On June 1 a shocking video (i.e., NSFW) for Badu's atmospheric cover of "The First Time Ever I Saw Your Face" hit the Web. Performed with experimental rock band the Flaming Lips, the psychedelic track stems from this spring's Flaming Lips and Heady Fwends album.
Directed by Delo Creative, the clip opens in slo-mo: Badu blinking her green eyes, band members strumming bass and barely emoting nonchalance. Badu sings the lines -- made famous by Roberta Flack in 1972 -- with added echo effects couched in a haunting, ethereal bed of sound. The camera pulls back, showing Badu curled up naked (but not revealed) in an isolated bathtub. Then things take an eccentric turn.

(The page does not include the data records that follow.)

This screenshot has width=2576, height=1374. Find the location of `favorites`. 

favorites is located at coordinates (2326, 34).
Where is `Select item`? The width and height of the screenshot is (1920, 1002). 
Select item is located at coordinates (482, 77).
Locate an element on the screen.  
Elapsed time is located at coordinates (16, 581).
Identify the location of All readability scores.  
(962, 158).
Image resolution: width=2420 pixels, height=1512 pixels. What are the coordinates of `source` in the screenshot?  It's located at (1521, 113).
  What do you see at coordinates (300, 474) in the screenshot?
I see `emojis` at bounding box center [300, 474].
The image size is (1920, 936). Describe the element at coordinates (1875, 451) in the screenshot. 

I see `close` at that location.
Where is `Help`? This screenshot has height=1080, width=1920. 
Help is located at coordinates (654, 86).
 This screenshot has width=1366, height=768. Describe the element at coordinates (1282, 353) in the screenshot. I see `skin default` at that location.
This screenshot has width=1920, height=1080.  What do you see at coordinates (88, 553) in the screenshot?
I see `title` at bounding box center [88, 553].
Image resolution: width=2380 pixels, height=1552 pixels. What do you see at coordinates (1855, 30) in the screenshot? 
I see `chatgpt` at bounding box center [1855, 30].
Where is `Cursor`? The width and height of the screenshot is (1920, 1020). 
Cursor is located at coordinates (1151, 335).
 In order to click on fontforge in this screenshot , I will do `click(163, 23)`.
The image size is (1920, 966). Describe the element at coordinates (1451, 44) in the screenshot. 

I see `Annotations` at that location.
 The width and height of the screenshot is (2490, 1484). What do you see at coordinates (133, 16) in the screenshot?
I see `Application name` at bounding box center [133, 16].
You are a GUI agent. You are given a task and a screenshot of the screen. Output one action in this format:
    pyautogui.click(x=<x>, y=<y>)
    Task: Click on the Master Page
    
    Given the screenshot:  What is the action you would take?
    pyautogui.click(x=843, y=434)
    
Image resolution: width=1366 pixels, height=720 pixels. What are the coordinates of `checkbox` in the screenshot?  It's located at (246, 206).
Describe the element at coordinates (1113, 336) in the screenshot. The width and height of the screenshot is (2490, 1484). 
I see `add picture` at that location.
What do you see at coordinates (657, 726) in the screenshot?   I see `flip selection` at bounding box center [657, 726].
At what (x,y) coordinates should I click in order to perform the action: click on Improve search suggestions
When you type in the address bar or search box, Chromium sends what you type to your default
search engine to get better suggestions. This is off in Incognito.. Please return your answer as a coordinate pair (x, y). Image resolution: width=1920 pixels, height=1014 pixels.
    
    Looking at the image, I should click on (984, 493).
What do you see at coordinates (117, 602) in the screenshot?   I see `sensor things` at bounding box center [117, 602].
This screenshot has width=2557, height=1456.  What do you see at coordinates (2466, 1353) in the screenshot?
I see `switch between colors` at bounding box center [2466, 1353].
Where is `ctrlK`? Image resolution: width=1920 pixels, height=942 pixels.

She emerges from the bathtub covered in golden glitter, full breasts on view. Her next time on camera, she spanks her own glittery backside. And in her next few frames, intercut with the Flaming Lips, she dips a hand into the sparkles and slaps them between her legs. Her vulva drips golden glitter. Badu continues, whipping her braids out of the gold in slow motion, pouring sparkles over her head.
Another verse begins with Badu back in the bathtub as before. At this point, surprised viewers might detect that her extensions have disappeared -- that, in fact, she never wore any at the beginning of the clip, and the braided woman may not be Badu at all. She isn't. The body double is Koryan Wright, Badu's younger sister, who sings under the mirrored alias Nayrok Udab. (The sisters posed together for a Gap ad in 2001.)
For those familiar, the naked intro could reference the rebirth scene of Chilean-French filmmaker Alejandro Jodorowsky's 1970 Western, El Topo. Why? Badu mentioned Jodorowsky just four months ago in a public explanation for photos in which the Arabic word for "Allah" was temporarily tattooed on her upper body. (In February Muslims banned Badu from performing in Malaysia because of the pictures.) The photograph was a reinterpretation of an image from Jodorowsky's 1973 surrealist classic, Holy Mountain.
In the director's El Topo, when the titular gunfighter gets reborn into the next phase of his life, his hair turns from black to gold. Maybe Badu evokes that. (Regarding birth and rebirth, the singer is also an active assistant midwife, and many home births happen in bathtubs.)